START RECORDS FOR PROCESSING
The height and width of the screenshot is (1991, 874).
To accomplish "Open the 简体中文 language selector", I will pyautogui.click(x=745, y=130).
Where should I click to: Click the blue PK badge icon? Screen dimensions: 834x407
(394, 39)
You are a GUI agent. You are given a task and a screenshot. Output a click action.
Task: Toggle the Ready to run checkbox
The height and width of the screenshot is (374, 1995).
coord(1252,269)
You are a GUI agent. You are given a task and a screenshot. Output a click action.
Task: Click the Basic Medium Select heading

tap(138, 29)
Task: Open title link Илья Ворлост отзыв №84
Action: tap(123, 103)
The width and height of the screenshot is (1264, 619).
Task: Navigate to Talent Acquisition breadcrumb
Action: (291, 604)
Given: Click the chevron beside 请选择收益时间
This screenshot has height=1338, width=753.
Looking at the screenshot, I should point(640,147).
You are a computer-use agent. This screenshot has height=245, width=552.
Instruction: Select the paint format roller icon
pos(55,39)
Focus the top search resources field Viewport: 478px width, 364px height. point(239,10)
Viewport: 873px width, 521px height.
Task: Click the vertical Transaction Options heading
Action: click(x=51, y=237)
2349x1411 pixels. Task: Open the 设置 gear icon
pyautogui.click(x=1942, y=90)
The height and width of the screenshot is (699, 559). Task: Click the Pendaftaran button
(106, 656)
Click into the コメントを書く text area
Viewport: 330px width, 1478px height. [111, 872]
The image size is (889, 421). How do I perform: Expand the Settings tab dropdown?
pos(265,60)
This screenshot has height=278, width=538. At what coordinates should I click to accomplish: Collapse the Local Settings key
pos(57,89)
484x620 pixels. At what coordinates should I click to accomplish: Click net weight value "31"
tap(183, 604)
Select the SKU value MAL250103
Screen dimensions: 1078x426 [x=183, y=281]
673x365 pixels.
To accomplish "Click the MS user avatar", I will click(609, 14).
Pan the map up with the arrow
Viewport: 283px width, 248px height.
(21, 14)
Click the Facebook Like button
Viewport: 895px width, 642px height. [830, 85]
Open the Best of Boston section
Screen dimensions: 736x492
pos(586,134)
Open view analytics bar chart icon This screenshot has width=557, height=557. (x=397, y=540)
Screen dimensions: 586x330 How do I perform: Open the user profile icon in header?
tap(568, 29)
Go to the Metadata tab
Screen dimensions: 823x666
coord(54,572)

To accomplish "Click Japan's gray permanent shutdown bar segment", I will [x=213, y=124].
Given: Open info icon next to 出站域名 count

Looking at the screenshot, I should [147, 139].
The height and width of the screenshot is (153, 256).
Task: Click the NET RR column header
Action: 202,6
END RECORDS FOR PROCESSING
**ACTION ITEM**
Nothing in the data may differ; print all of it exactly as written.

**FINISHED TASK**
The height and width of the screenshot is (1991, 874).
To accomplish "Open the 简体中文 language selector", I will pyautogui.click(x=745, y=130).
Where should I click to: Click the blue PK badge icon? Screen dimensions: 834x407
(394, 39)
You are a GUI agent. You are given a task and a screenshot. Output a click action.
Task: Toggle the Ready to run checkbox
The height and width of the screenshot is (374, 1995).
coord(1252,269)
You are a GUI agent. You are given a task and a screenshot. Output a click action.
Task: Click the Basic Medium Select heading

tap(138, 29)
Task: Open title link Илья Ворлост отзыв №84
Action: tap(123, 103)
The width and height of the screenshot is (1264, 619).
Task: Navigate to Talent Acquisition breadcrumb
Action: (291, 604)
Given: Click the chevron beside 请选择收益时间
This screenshot has height=1338, width=753.
Looking at the screenshot, I should point(640,147).
You are a computer-use agent. This screenshot has height=245, width=552.
Instruction: Select the paint format roller icon
pos(55,39)
Focus the top search resources field Viewport: 478px width, 364px height. point(239,10)
Viewport: 873px width, 521px height.
Task: Click the vertical Transaction Options heading
Action: click(x=51, y=237)
2349x1411 pixels. Task: Open the 设置 gear icon
pyautogui.click(x=1942, y=90)
The height and width of the screenshot is (699, 559). Task: Click the Pendaftaran button
(106, 656)
Click into the コメントを書く text area
Viewport: 330px width, 1478px height. [111, 872]
The image size is (889, 421). How do I perform: Expand the Settings tab dropdown?
pos(265,60)
This screenshot has height=278, width=538. At what coordinates should I click to accomplish: Collapse the Local Settings key
pos(57,89)
484x620 pixels. At what coordinates should I click to accomplish: Click net weight value "31"
tap(183, 604)
Select the SKU value MAL250103
Screen dimensions: 1078x426 [x=183, y=281]
673x365 pixels.
To accomplish "Click the MS user avatar", I will click(609, 14).
Pan the map up with the arrow
Viewport: 283px width, 248px height.
(21, 14)
Click the Facebook Like button
Viewport: 895px width, 642px height. [830, 85]
Open the Best of Boston section
Screen dimensions: 736x492
pos(586,134)
Open view analytics bar chart icon This screenshot has width=557, height=557. (x=397, y=540)
Screen dimensions: 586x330 How do I perform: Open the user profile icon in header?
tap(568, 29)
Go to the Metadata tab
Screen dimensions: 823x666
coord(54,572)

To accomplish "Click Japan's gray permanent shutdown bar segment", I will [x=213, y=124].
Given: Open info icon next to 出站域名 count

Looking at the screenshot, I should [147, 139].
The height and width of the screenshot is (153, 256).
Task: Click the NET RR column header
Action: 202,6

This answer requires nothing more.